EPA, Maryland Settle with 16 Companies for Cleanup of Central Chemical Superfund Site

Aug. 18, 2015
The companies will reimburse EPA $945,000 for past costs and reimburse EPA for future costs related to its ongoing oversight of the cleanup

The U.S. Environmental Protection Agency (EPA) announced a settlement involving 16 companies that have agreed to stabilize and cap waste and contaminated soils at the Central Chemical Superfund site in Hagerstown, Md., for more than $14.3 million.

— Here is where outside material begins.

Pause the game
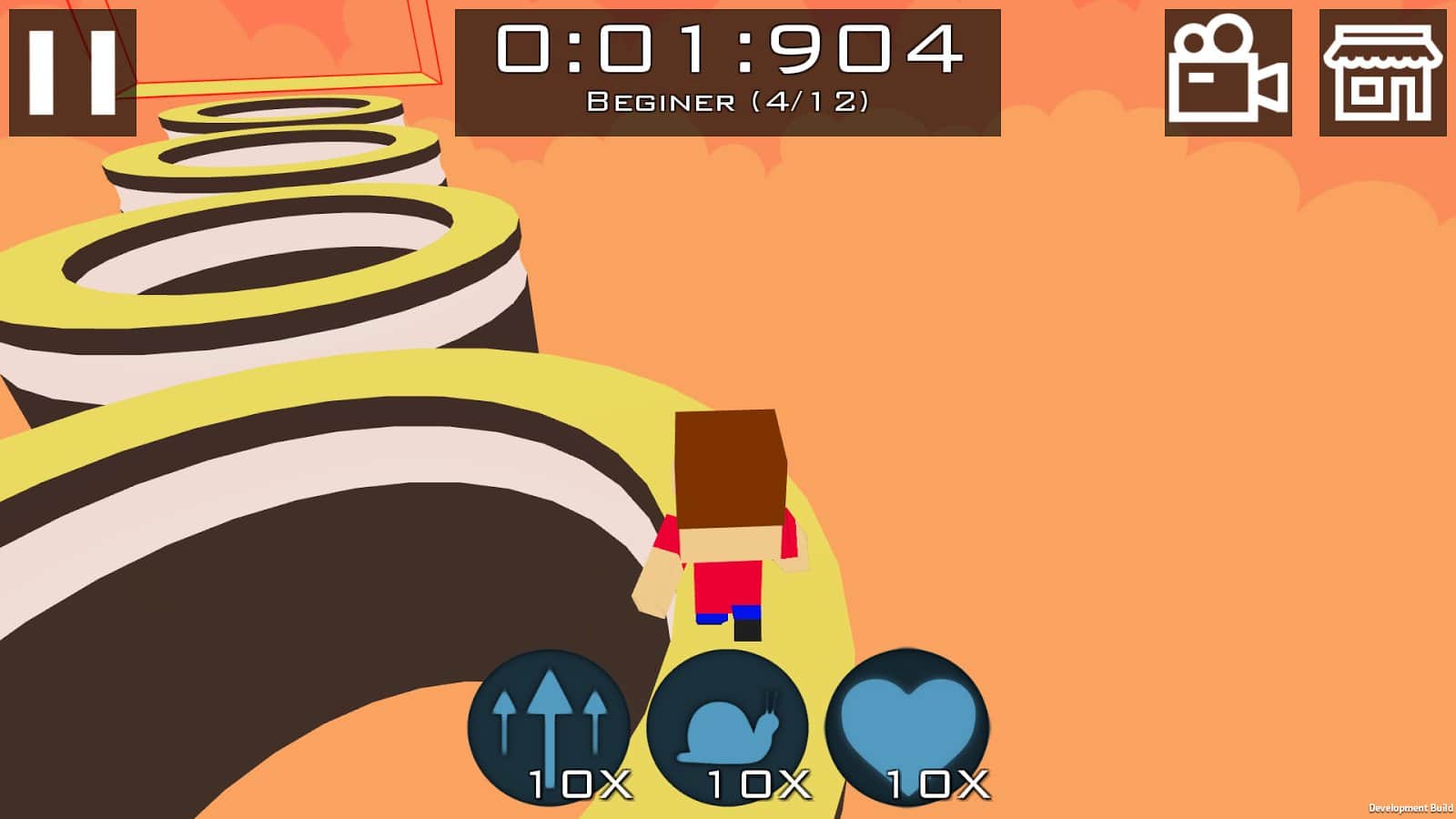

In addition, the companies will reimburse EPA $945,000 for past costs and reimburse EPA for future costs related to its ongoing oversight of the cleanup.

“This settlement will fund a protective long-term solution to safely contain contaminated soils and waste on site,” said EPA Regional Administrator Shawn M. Garvin. “This remedy will protect the groundwater from further contamination by the wastes in the soil.”

The 16 companies include: Arkema Inc.; Bayer Cropscience LP; FMC Corp.; Honeywell International Inc.; Lebanon Seaboard Corp.; Montrose Chemical Corp. of California; Occidental Chemical Corp.; Olin Corp.; Rohm and Haas Co.; Rhone-Poulenc; Shell Oil Co.; Syngenta Crop Protection, LLC; The Chemours Company FC, LLC; Union Carbide Corp.; Wilmington Securities Inc.; and 21st Century Fox America Inc.

The EPA-approved cleanup plan for contaminated soils and waste at the Central Chemical site includes on-site solidification and stabilization of a former waste lagoon; excavation, consolidation and capping of contaminated soils; and the installation of a ground water treatment system. EPA and the companies are still investigating cleanup of contaminated groundwater at the site.

From the early 1930s until the mid-1980s, Central Chemical Corp. blended agricultural pesticides and fertilizers at its Hagerstown facility. The pesticide blending operation involved mixing inert materials with pesticides manufactured elsewhere to produce commercial-grade products. Contaminants found at the site include pesticides and heavy metals.

The proposed consent decree, of which the state of Maryland is a party along with EPA, is subject to a 30-day public comment period and court approval.